Set task 1: Summarize the article below about the Motorola patent ruling in two sentences.
Set task 2: Write out the passage of the article below about the Motorola patent ruling, starting at "Shutterstock / l" and ending at "on the decision.".

>> Start Source document

The widely watched case involves royalty rates for Motorola Mobility patents held by Google.

Shutterstock / l i g h t p o e t

In a setback for Google, a U.S. appeals court ruled on Thursday that the low licensing rate Microsoft pays to use some of Google’s Motorola Mobility patents had been properly set.

The 9th U.S. Circuit Court of Appeals in San Francisco said a lower court judge properly determined the patents’ value even though the royalty rate was only a fraction of what Motorola had asked for. Google sold the Motorola handset business to Lenovo last year but kept its patents.

The court also upheld $14.5 million awarded to Microsoft for Motorola’s breach of contract to license its patents fairly.

Both Microsoft and Google declined to comment on the decision.

The case has been broadly followed by the technology industry because it could affect how Google and others negotiate royalty rates on their technology.

>> End Source document
>> Start Given material

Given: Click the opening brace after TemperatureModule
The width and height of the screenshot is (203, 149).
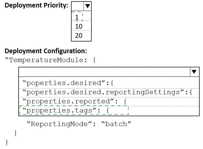Looking at the screenshot, I should click(x=94, y=60).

>> End Given material

Answer 1: A U.S. appeals court ruled that the low licensing rate Microsoft pays to use some of Google's Motorola Mobility patents had been properly set, even though it was only a fraction of what Motorola had asked for, and it also upheld $14.5 million awarded to Microsoft for Motorola's breach of contract. The technology industry has followed the case broadly because it could affect how Google and others negotiate royalty rates on their technology.

Answer 2:
Shutterstock / l i g h t p o e t

In a setback for Google, a U.S. appeals court ruled on Thursday that the low licensing rate Microsoft pays to use some of Google’s Motorola Mobility patents had been properly set.

The 9th U.S. Circuit Court of Appeals in San Francisco said a lower court judge properly determined the patents’ value even though the royalty rate was only a fraction of what Motorola had asked for. Google sold the Motorola handset business to Lenovo last year but kept its patents.

The court also upheld $14.5 million awarded to Microsoft for Motorola’s breach of contract to license its patents fairly.

Both Microsoft and Google declined to comment on the decision.